Конечно, мне как человеку бывалому, в отличие от московских друзей-«плевел», доводилось видеть на сцене что-то вроде биг-бэнда. В частности, еще в 16-летнем возрасте в Магадане, где развлекала дальстроевские кадры организация под названием «Эстрадный театр МАГЛАГ» (то есть Магаданский лагерь). Также и в Казани: расформированный там шанхайский джаз Лундстрема иногда собирался почти в полном составе на танцах в Доме офицеров. Но вот именно «почти в полном» и никогда не в полном. Полный состав впервые вот сейчас вижу, на юбилее Ариадны. И какие ребята классные играют — это нечто! — настоящие профессионалы! Юбилярша горделиво мне на ухо шепнула: «Со всех лагерей собирали!» Я поинтересовался: наверное, целый месяц репетировали для такого золотого синхрона? Три месяца, уточнила она. С репертуаром, конечно, были большие сложности. Минкульт категорически, ссылаясь на ЦК, запретил «американщину». Пришлось выискивать лихие пьески из довоенного советского джаза. Впрочем, и туда прокралась «американщина» под маскировкой советской песни. Например, вот эта всем известная «На карнавале под сенью ночи», мне музыканты сказали, есть не что иное, как Lady from Manhattan, каково? Взяли также кое-что из старого репертуара Эдди. В частности, например, вот эта вещь, под которую мы сейчас танцуем, «Приглашение во Львов», была им написана в честь вхождения наших войск в 1939-м году. В общем, чего только не сделаешь для любимого племянника.

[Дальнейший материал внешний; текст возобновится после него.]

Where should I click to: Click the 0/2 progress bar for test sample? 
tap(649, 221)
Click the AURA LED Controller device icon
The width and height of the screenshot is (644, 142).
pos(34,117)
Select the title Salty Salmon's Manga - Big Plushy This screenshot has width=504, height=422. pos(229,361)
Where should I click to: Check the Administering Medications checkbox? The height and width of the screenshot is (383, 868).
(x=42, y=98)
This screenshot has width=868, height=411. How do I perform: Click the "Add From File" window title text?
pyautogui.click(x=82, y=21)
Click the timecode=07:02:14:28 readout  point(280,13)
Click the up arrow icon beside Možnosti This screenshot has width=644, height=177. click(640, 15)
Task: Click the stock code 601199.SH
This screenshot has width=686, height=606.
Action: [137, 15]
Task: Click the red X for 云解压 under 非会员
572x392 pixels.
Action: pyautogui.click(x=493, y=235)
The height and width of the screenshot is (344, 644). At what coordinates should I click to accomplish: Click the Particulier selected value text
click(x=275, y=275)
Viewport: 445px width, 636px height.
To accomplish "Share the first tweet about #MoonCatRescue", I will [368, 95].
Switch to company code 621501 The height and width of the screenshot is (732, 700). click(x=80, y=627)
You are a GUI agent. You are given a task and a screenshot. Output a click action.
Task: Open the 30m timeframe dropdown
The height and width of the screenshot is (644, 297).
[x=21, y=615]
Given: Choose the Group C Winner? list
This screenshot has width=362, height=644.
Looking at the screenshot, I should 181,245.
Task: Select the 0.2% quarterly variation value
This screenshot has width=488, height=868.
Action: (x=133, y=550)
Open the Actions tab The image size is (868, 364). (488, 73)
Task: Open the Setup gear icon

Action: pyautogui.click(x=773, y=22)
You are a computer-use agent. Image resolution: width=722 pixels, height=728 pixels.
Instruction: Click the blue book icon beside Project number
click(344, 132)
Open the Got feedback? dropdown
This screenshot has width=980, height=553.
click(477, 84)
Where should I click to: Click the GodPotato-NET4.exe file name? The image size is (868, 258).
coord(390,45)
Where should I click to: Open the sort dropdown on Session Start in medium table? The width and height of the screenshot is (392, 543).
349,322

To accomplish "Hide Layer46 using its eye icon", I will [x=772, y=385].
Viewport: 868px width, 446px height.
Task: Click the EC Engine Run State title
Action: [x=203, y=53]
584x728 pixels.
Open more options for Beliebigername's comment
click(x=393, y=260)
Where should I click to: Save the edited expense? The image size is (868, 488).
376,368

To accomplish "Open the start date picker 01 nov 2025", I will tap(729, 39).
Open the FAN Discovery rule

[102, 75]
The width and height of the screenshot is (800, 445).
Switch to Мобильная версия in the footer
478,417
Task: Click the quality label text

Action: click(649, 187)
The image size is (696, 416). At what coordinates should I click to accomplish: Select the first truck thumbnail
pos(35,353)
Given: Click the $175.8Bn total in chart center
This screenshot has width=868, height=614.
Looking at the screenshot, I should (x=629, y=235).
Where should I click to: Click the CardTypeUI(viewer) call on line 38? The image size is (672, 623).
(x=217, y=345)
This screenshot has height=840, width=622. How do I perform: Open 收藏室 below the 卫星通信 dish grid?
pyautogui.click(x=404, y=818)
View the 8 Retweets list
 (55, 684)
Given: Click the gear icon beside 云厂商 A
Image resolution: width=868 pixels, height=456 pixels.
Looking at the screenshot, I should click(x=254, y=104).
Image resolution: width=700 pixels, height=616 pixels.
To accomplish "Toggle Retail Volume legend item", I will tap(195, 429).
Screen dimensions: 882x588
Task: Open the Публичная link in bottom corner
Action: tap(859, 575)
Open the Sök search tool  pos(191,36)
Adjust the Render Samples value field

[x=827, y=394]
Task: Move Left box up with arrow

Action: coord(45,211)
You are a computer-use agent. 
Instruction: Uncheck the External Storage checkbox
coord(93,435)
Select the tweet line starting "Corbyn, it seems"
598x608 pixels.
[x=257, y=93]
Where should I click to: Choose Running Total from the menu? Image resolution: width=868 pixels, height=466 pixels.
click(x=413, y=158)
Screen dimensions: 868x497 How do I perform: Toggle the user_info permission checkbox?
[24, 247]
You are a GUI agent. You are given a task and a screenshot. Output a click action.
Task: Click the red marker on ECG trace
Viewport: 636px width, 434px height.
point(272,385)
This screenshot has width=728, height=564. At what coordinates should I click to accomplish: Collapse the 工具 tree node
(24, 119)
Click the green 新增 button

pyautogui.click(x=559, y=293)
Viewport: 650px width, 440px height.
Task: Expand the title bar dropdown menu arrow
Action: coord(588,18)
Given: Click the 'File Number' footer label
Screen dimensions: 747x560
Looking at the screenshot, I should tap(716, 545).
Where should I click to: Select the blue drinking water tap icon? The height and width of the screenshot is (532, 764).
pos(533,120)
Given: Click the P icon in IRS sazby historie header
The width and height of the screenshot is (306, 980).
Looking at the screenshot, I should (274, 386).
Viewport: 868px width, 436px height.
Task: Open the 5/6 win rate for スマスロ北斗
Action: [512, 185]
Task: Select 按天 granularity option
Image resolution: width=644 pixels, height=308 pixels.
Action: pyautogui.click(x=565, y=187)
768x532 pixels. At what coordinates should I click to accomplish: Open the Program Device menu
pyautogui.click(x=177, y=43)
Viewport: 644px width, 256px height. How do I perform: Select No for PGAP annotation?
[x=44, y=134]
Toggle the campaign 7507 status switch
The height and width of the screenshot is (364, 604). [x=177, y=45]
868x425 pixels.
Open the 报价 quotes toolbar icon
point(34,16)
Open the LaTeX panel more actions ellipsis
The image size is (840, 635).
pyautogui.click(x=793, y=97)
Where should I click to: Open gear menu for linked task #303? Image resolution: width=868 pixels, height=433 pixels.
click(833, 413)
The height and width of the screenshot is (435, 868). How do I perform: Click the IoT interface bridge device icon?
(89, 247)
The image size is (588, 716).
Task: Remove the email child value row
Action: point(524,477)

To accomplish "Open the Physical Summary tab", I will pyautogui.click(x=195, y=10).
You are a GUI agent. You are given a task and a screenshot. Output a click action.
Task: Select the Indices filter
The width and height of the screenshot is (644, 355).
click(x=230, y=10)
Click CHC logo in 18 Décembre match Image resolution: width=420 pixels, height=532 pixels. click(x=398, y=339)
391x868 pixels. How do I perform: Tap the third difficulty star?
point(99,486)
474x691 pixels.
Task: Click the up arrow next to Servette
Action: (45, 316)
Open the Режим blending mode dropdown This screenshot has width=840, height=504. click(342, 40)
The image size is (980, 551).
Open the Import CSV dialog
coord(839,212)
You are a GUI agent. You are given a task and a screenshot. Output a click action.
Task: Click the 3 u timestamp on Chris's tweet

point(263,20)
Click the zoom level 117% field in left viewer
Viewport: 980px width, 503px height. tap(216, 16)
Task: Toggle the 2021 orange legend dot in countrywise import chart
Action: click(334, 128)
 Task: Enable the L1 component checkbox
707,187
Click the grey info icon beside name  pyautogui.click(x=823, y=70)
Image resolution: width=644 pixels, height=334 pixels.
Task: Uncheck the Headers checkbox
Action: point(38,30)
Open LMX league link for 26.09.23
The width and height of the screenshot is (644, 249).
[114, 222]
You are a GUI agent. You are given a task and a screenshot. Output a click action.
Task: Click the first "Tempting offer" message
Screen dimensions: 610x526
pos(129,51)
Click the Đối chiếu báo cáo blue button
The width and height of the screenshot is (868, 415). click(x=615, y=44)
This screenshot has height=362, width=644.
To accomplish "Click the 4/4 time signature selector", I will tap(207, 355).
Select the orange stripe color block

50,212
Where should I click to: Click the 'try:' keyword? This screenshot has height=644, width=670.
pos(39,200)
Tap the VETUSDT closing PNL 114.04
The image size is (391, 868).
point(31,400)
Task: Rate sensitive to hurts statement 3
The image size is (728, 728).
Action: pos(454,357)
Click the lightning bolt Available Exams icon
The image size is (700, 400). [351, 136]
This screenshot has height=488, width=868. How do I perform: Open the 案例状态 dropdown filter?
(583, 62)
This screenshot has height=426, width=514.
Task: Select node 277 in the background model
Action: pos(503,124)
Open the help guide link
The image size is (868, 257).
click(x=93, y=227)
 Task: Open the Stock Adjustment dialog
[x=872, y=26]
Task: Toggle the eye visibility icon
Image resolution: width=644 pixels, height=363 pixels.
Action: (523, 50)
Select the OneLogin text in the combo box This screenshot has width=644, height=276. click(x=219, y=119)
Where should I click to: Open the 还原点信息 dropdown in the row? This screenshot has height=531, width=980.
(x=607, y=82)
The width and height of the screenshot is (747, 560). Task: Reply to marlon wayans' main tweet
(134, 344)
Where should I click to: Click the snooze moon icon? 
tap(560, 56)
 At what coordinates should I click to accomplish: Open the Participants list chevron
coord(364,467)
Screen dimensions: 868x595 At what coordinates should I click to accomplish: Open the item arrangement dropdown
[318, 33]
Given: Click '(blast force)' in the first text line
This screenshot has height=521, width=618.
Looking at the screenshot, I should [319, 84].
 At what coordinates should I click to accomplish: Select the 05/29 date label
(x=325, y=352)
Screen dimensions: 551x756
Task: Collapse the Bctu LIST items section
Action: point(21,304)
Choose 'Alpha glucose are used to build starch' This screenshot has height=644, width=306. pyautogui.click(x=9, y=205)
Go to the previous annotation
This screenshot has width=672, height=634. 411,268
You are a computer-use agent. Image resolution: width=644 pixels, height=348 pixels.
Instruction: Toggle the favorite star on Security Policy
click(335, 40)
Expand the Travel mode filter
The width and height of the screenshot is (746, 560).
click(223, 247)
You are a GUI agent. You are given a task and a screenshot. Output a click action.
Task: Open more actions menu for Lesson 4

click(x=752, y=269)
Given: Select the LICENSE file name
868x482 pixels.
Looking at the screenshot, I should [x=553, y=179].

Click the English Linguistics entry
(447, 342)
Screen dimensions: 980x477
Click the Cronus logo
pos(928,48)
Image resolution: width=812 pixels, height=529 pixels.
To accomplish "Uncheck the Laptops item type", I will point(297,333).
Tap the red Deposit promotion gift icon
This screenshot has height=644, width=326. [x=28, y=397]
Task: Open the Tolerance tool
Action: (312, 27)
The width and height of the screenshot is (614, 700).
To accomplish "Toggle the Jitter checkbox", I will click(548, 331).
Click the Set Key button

И тут она подмигнула мне в стиле Дины Дурбин.
Я был поражен, чтобы не сказать — потрясен.
«Ты хочешь сказать, Ариадна, что это ты для меня устроила весь этот джаз?»
«А ты как думал?» Она дерзковато тряхнула своей короткой, но великолепной гривкой.
«Ариадна, скажи мне, ты реальная или воображаемая?»
Она притворно надулась.
«Ты прекрасно знаешь, что я реальная».
Один за другим вставали с инструментами и трубили ряды трубачей, тромбонистов и саксофонистов. Приближалась кода. Эстер Блюм, медлительно играя руками и ногами, демонстрировала свою, слегка чуть-чуть цинготную улыбку. Каково приходится этим ребятам: приглашают во Львов, а сами возвращаются на Колыму, на Инту, в Казахстан переодеваться из смокингов в лагерные бушлаты.
Как только кончилась эта пьеса, Ариадна немедленно бросила меня и быстро направилась к каким-то массивным генералищам, если не маршалам, с их супругами, впрочем, довольно миловидными тетками. Я остался один в «оксфордском» костюме с новым паспортом и трудовой книжкой в кармане. И тут меня окликнули по-нашему: «Эй, Такович!» Приближалась сталинистка Глика со своим Кириллом, личным другом Сталина.
«Кирилл, познакомься, это вот и есть тот самый, широко известный в узких кругах Так Таковский!»
Он удивил меня совершенно дружеской и какой-то классной улыбкой. «Рад познакомиться. Я слышал, что ты поэт? Как-нибудь заходи, почитаем». И с этими словами он тут же отчалил, явно давая нам возможность поговорить наедине.
«Это что, правда? Ты выходишь замуж за „Семижды“?» — спросил я.
Она рассмеялась. Удивительная метаморфоза: вчера еще девчонка, а сегодня, в длинном платье и с этим смешком, уже светская красавица. Уже как бы не дочь Ариадны, а ее сестра Федра.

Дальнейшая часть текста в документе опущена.